Could use some help with some squatting type activism in the cities. new scene starting up, hmu if you're interested in a city with a new radical activist scene starting up


----------



## Matt Derrick (Aug 26, 2020)

you might want to explain what TC is.


----------



## ItsAWastelandBaby (Aug 28, 2020)

Matt Derrick said:


> you might want to explain what TC is.


Twin cities


----------



## Matt Derrick (Aug 29, 2020)

Sorry, not trying to nag, just trying to help.

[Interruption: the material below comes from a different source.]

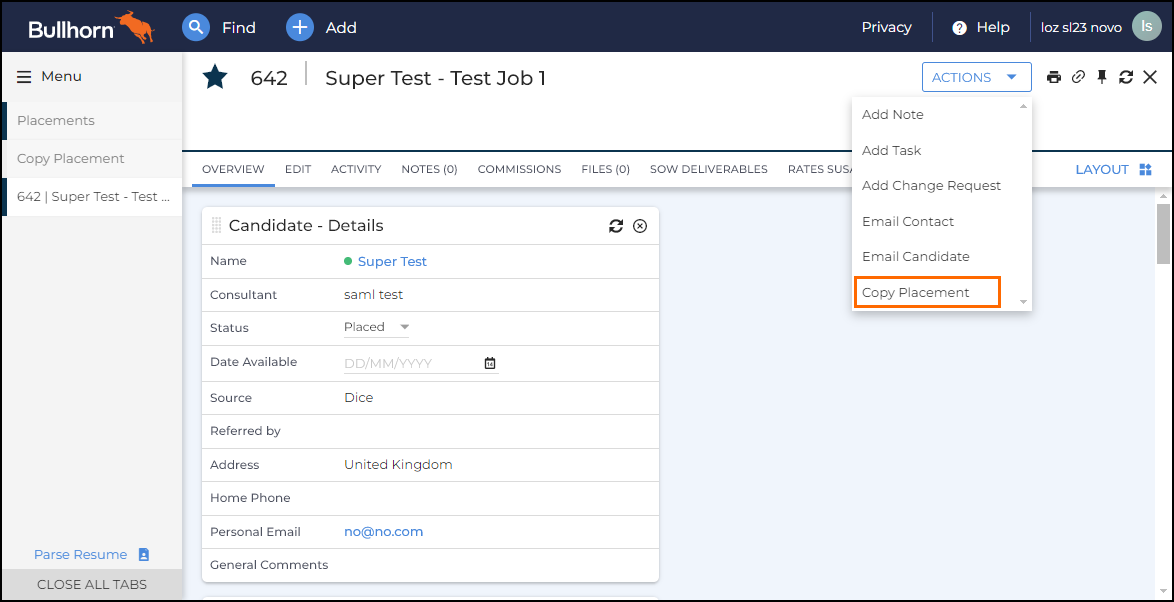Image resolution: width=1174 pixels, height=602 pixels.
Task: Toggle the Menu hamburger sidebar
Action: tap(24, 77)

There are actually a LOT of places in the USA referred to as the 'twin cities'.

So, you know, when you're posting on a forum involving travel, it pays to be specific.

Additionally, using thread titles that are not abbreviations (i.e. writing out TC) will help others both more easily understand what you are saying, and help your thread show up on Google Search and things like that.

So, by not doing those things, you're kind of shooting yourself in the foot.


----------



## Deleted member 23824 (Aug 29, 2020)

I once heard of Minnesota. It’s up against the Maritime provinces, eh?

I try not to use acronyms and abbreviations much . Besides showing, in my opinion, laziness, it is really insider language., and that is to be discouraged.


----------



## ItsAWastelandBaby (Sep 1, 2020)

Apologies for being a bit paranoid when I know for a fact me and my people are being monitored and put on lists by cops. I really dont want anything up on google search


----------



## Matt Derrick (Sep 1, 2020)

ItsAWastelandBaby said:


> Apologies for being a bit paranoid when I know for a fact me and my people are being monitored and put on lists by cops. I really dont want anything up on google search



nothing in your post is related to that at all, and adding a city isn't going to expose you. if you're that concerned with opsec you shouldn't be posting in a public forum.

again, im not trying to get on your case here, i'm just pointing out some flawed logic.


----------